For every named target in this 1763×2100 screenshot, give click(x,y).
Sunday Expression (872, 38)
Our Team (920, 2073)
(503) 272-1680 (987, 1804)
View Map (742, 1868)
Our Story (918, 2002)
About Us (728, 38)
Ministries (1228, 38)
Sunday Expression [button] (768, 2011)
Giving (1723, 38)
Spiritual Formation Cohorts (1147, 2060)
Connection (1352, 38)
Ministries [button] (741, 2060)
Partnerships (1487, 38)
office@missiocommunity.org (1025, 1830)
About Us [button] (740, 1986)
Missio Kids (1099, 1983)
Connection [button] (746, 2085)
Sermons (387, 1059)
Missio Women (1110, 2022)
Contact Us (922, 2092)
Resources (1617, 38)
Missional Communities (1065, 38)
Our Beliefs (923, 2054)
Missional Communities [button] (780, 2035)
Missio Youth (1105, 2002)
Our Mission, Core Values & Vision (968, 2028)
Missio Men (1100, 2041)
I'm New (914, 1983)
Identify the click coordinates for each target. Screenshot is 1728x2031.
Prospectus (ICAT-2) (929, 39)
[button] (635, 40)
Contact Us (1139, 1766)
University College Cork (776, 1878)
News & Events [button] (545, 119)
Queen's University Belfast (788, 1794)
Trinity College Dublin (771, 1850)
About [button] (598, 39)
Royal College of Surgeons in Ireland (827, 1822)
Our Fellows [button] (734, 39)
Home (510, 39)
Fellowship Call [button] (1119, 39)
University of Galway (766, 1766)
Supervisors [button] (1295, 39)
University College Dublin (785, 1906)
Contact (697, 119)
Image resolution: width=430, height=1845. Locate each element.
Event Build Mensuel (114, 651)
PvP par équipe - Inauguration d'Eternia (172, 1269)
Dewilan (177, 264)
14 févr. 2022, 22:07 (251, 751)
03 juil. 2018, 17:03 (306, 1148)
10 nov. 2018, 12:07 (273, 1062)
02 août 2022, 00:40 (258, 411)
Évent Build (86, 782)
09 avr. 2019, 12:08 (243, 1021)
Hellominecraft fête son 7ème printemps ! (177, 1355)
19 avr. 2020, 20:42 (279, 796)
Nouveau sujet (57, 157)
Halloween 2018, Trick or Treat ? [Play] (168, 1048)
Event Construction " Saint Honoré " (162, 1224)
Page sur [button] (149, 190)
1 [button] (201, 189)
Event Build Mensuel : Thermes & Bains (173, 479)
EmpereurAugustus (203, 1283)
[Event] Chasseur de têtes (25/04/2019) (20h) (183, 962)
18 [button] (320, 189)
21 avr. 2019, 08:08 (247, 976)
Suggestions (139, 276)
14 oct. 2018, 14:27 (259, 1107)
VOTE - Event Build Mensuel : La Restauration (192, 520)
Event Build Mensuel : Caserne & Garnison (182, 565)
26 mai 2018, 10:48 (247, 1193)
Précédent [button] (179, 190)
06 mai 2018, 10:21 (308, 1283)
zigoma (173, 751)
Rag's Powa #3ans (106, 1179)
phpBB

--- Exercise requirements ---
You are asked to reproduce word for word the line containing "1 [button] (201, 189)" and every subsequent line through the end of the entries.

--- Answer ---
1 [button] (201, 189)
Event Build Mensuel : Thermes & Bains (173, 479)
EmpereurAugustus (203, 1283)
[Event] Chasseur de têtes (25/04/2019) (20h) (183, 962)
18 [button] (320, 189)
21 avr. 2019, 08:08 (247, 976)
Suggestions (139, 276)
14 oct. 2018, 14:27 (259, 1107)
VOTE - Event Build Mensuel : La Restauration (192, 520)
Event Build Mensuel : Caserne & Garnison (182, 565)
26 mai 2018, 10:48 (247, 1193)
Précédent [button] (179, 190)
06 mai 2018, 10:21 (308, 1283)
zigoma (173, 751)
Rag's Powa #3ans (106, 1179)
phpBB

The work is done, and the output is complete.